When life gives you lemons AND blueberries, bake a gorgeous Lemon Blueberry Bundt Cake! This sunny, citrusy super-moist lemon bundt cake is dotted with juicy berries and topped with an intense creamy lemon icing!
Preheat the oven to 350 degrees F. Greasing a non-stick Bundt pan too far ahead of time allows the oil to slide down the inside of the pan and pool in the bottom. So this task comes later.
First, cream together the butter and sugar until fluffy and lightened in color.. Add the eggs one at a time, beating well between each.
Add the salt, baking powder, and flour and mix just slightly. It shouldn’t be fully incorporated, then add the milk/buttermilk and lemon zest, and continue to mix just until the batter comes together and smooths out. Gently fold in the blueberries.
Grease a 10-cup Bundt pan using Baker’s Joy Spray or by greasing very well with on-stick vegetable oil spray or melted shortening, taking care to get into all the nooks and crannies.
Pour the batter into your prepared pan and bake for 45 to 60 minutes—the cake is ready when it’s golden brown and a tester inserted into the center comes out clean.

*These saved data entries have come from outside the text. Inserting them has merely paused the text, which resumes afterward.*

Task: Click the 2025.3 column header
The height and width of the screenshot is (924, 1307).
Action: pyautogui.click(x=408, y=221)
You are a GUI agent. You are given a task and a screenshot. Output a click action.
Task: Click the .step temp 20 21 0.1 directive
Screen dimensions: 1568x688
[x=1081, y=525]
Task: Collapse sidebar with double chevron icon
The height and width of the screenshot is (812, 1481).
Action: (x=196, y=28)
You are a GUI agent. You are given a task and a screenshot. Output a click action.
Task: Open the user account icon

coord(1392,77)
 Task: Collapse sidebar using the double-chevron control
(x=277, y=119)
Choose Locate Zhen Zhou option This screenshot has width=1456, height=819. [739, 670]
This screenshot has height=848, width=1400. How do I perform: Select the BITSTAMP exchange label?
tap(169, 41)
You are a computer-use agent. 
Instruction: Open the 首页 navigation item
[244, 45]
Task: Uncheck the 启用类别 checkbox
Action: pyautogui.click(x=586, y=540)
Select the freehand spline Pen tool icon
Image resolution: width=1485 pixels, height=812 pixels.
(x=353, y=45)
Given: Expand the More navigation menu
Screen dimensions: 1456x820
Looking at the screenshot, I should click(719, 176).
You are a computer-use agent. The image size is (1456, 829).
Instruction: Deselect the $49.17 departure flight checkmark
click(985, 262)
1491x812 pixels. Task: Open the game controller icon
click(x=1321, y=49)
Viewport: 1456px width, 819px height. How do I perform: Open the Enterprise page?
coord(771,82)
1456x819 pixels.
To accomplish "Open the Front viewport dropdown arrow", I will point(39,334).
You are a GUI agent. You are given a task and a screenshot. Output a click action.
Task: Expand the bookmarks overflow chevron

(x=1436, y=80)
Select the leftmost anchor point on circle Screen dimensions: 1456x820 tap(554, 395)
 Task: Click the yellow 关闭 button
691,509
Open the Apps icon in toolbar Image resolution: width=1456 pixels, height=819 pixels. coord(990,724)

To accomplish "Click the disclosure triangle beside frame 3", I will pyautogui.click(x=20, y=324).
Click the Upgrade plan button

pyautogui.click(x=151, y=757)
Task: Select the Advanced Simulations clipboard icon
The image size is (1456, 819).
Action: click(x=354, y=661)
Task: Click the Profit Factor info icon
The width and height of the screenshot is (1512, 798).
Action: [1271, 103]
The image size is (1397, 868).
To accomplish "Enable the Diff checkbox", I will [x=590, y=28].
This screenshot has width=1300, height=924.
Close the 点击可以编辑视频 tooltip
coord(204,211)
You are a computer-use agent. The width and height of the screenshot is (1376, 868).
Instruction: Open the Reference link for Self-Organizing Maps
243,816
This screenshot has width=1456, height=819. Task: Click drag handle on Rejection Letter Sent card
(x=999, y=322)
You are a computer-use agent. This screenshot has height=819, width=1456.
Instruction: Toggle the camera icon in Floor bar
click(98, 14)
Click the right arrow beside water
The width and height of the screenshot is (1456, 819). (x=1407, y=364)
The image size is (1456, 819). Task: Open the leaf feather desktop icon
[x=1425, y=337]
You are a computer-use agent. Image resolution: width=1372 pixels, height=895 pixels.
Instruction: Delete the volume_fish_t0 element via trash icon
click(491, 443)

Remove from the oven and let cool for 15 minutes before flipping it out onto a wire rack.While the cake is baking, make the glaze
Lemon Syrup Glaze - optional
If you want to seal in the moistness and give even more lemon flavor, make and apply this glaze.
Stir together the lemon juice and sugar. Microwave or heat over a burner briefly, stirring to dissolve the sugar. You don’t want to cook the lemon juice, so microwave about 30-45 seconds, not too hot, but enough to dissolve the sugar. Set the glaze aside.
Brush the glaze all over the hot cake, both top and sides. Let it sink in, then brush on more glaze, continuing until all the glaze is used up.
Citrus Lemon Icing
Once the cake has completely cooled, whisk together the confectioners’ sugar and salt, then mix in 2 tablespoons of the lemon juice, adding just enough additional juice to create a very thick glaze.